Remembering Cilla Black

Kara Lily Hayworth - Cilla the Musical (c) Jono Symonds
Kara Lily Hayworth - Cilla the Musical (c) Jono Symonds

Cilla – The Musical brings back to the stage one of the great figures of the 1960s, the late, lamented Cilla Black.

Based on the critically-acclaimed ITV mini-series charting Cilla’s early life, it offers the tale of an ordinary teenage girl from Liverpool, Priscilla White, and her rocky, yet remarkable, rise to fame.

By the age of just 25 she was recognised as international singing star Cilla Black and would go on to become one of Britain’s favourite television entertainers headlining series including Blind Date, Surprise Surprise and many more.

The show plays Southampton’s Mayflower from October 3-7 offering a soundtrack

including Cilla’s greatest hits Anyone Who Had a Heart, Alfie and Something Tells Me, alongside a backdrop of the Liverpool Sound including The Beatles’ Twist and Shout, and American influences such California Dreamin by The Mamas and The Papas.

Clearly finding the right Cilla was going to be crucial.

▶ RECORDED DATA:
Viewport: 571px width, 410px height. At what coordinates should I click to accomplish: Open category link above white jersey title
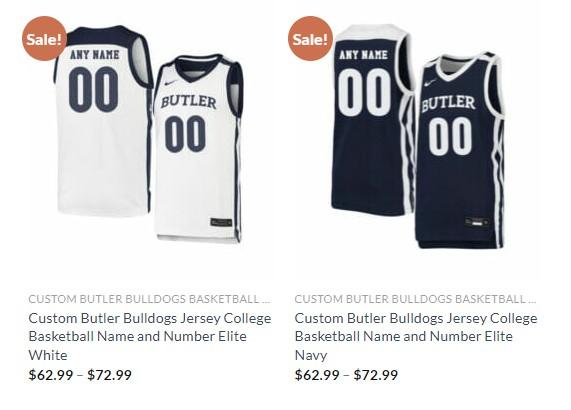coord(150,299)
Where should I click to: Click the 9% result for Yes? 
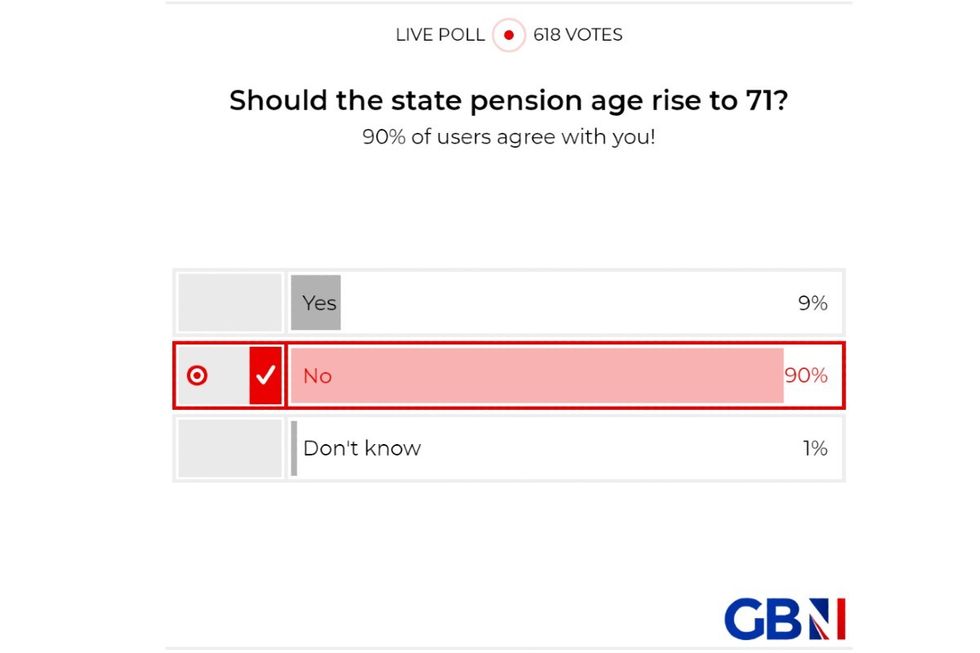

▶ EXERCISE INSTRUCTIONS:
**A)** In the article about Cilla – The Musical, what was Cilla Black's name as an ordinary teenage girl from Liverpool?
**B)** Reproduce the article about Cilla – The Musical from "By the age of" to "and many more.".
**C)** Continue the article about Cilla – The Musical, picking up after its final sentence.

▶ IN RESPONSE:
**A)** Priscilla White

**B)**
By the age of just 25 she was recognised as international singing star Cilla Black and would go on to become one of Britain’s favourite television entertainers headlining series including Blind Date, Surprise Surprise and many more.

**C)**
Following weeks of open auditions at venues up and down the country, executive producer and Cilla’s son, Robert Willis, found the star he wanted in Kara Lily Hayworth. Robert announced: “I knew she was the one my mum would have wanted!”

The show opened, appropriately, in Liverpool, and Kara was thrilled at the response: “We go through now until December and then have a break and then the second leg is until March, but they are hoping to add more shows after that.”

Part of the attraction is that at the heart of the show is a beautiful love story, Kara says, the tale of Cilla and her then boyfriend/future husband Bobby: “We join Cilla in this show just as she was starting out on her career, playing the pubs and clubs around Merseyside with The Beatles. She is very confident. She knows what she wants and she puts herself out there. And she gets what she wants.

“Preparing for the role, luckily there was just tons of stuff, videos of her old performances and interviews. It was quite easy to get to see what she was like as a performer and a person, and her son Robert gave me an autobiography to read. It was important to get the little trademark movements, the way she moved her arms while she was singing and so on. She came across really naturally, like she did on the television shows she did. She always said what she thought. She was just natural and funny. She was so well-loved.”

Difficult shoes to step into?

“Robert said he didn’t want an impersonation. He wanted someone that would capture her spirit in the show.”

Tickets on www.mayflower.org.uk.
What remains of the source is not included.